Supplied material:
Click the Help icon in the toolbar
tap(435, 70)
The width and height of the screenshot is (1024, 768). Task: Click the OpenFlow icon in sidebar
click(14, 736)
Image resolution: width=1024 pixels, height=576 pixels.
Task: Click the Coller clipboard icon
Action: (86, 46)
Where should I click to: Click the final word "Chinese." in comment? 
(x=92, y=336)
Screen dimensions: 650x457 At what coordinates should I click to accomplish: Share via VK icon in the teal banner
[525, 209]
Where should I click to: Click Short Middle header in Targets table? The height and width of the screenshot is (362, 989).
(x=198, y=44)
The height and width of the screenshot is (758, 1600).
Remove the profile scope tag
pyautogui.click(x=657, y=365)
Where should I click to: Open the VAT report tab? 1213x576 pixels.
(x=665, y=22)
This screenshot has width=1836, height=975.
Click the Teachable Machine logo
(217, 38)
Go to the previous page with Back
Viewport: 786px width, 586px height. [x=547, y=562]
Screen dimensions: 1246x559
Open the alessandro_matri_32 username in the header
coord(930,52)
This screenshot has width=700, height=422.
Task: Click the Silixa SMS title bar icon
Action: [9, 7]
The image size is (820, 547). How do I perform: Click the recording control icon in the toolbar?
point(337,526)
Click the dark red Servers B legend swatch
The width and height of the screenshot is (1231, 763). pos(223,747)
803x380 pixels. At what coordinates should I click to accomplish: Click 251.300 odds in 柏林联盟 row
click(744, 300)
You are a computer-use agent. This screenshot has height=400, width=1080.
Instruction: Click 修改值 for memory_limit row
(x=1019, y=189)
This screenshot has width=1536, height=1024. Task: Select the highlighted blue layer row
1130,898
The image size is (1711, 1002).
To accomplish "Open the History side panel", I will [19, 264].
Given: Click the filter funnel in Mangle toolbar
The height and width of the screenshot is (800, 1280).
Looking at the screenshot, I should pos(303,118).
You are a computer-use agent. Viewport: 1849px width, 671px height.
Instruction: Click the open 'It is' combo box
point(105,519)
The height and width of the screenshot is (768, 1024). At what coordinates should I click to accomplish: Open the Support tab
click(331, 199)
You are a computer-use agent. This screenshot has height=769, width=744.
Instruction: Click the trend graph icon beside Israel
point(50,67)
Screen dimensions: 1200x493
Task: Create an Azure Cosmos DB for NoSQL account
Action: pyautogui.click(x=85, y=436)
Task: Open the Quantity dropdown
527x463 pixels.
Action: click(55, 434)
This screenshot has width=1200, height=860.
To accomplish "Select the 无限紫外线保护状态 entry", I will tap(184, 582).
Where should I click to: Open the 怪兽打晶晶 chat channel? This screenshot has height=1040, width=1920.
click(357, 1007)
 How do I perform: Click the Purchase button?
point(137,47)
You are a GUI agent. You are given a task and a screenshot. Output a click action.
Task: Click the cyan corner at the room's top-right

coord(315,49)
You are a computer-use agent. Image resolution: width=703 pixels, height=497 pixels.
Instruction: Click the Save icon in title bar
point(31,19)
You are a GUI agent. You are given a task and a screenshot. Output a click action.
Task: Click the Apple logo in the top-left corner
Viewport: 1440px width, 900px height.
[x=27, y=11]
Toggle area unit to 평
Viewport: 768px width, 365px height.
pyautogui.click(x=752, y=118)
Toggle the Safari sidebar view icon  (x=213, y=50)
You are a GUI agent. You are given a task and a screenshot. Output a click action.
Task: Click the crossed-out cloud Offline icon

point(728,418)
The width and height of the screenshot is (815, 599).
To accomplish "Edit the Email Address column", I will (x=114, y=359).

What you are asked to do:
Set down the entries again exactly as they are.

Result:
Click the Help icon in the toolbar
tap(435, 70)
The width and height of the screenshot is (1024, 768). Task: Click the OpenFlow icon in sidebar
click(14, 736)
Image resolution: width=1024 pixels, height=576 pixels.
Task: Click the Coller clipboard icon
Action: (86, 46)
Where should I click to: Click the final word "Chinese." in comment? 
(x=92, y=336)
Screen dimensions: 650x457 At what coordinates should I click to accomplish: Share via VK icon in the teal banner
[525, 209]
Where should I click to: Click Short Middle header in Targets table? The height and width of the screenshot is (362, 989).
(x=198, y=44)
The height and width of the screenshot is (758, 1600).
Remove the profile scope tag
pyautogui.click(x=657, y=365)
Where should I click to: Open the VAT report tab? 1213x576 pixels.
(x=665, y=22)
This screenshot has width=1836, height=975.
Click the Teachable Machine logo
(217, 38)
Go to the previous page with Back
Viewport: 786px width, 586px height. [x=547, y=562]
Screen dimensions: 1246x559
Open the alessandro_matri_32 username in the header
coord(930,52)
This screenshot has width=700, height=422.
Task: Click the Silixa SMS title bar icon
Action: [9, 7]
The image size is (820, 547). How do I perform: Click the recording control icon in the toolbar?
point(337,526)
Click the dark red Servers B legend swatch
The width and height of the screenshot is (1231, 763). pos(223,747)
803x380 pixels. At what coordinates should I click to accomplish: Click 251.300 odds in 柏林联盟 row
click(744, 300)
You are a computer-use agent. This screenshot has height=400, width=1080.
Instruction: Click 修改值 for memory_limit row
(x=1019, y=189)
This screenshot has width=1536, height=1024. Task: Select the highlighted blue layer row
1130,898
The image size is (1711, 1002).
To accomplish "Open the History side panel", I will [19, 264].
Given: Click the filter funnel in Mangle toolbar
The height and width of the screenshot is (800, 1280).
Looking at the screenshot, I should pos(303,118).
You are a computer-use agent. Viewport: 1849px width, 671px height.
Instruction: Click the open 'It is' combo box
point(105,519)
The height and width of the screenshot is (768, 1024). At what coordinates should I click to accomplish: Open the Support tab
click(331, 199)
You are a computer-use agent. This screenshot has height=769, width=744.
Instruction: Click the trend graph icon beside Israel
point(50,67)
Screen dimensions: 1200x493
Task: Create an Azure Cosmos DB for NoSQL account
Action: pyautogui.click(x=85, y=436)
Task: Open the Quantity dropdown
527x463 pixels.
Action: click(55, 434)
This screenshot has width=1200, height=860.
To accomplish "Select the 无限紫外线保护状态 entry", I will tap(184, 582).
Where should I click to: Open the 怪兽打晶晶 chat channel? This screenshot has height=1040, width=1920.
click(357, 1007)
 How do I perform: Click the Purchase button?
point(137,47)
You are a GUI agent. You are given a task and a screenshot. Output a click action.
Task: Click the cyan corner at the room's top-right

coord(315,49)
You are a computer-use agent. Image resolution: width=703 pixels, height=497 pixels.
Instruction: Click the Save icon in title bar
point(31,19)
You are a GUI agent. You are given a task and a screenshot. Output a click action.
Task: Click the Apple logo in the top-left corner
Viewport: 1440px width, 900px height.
[x=27, y=11]
Toggle area unit to 평
Viewport: 768px width, 365px height.
pyautogui.click(x=752, y=118)
Toggle the Safari sidebar view icon  (x=213, y=50)
You are a GUI agent. You are given a task and a screenshot. Output a click action.
Task: Click the crossed-out cloud Offline icon

point(728,418)
The width and height of the screenshot is (815, 599).
To accomplish "Edit the Email Address column", I will (x=114, y=359).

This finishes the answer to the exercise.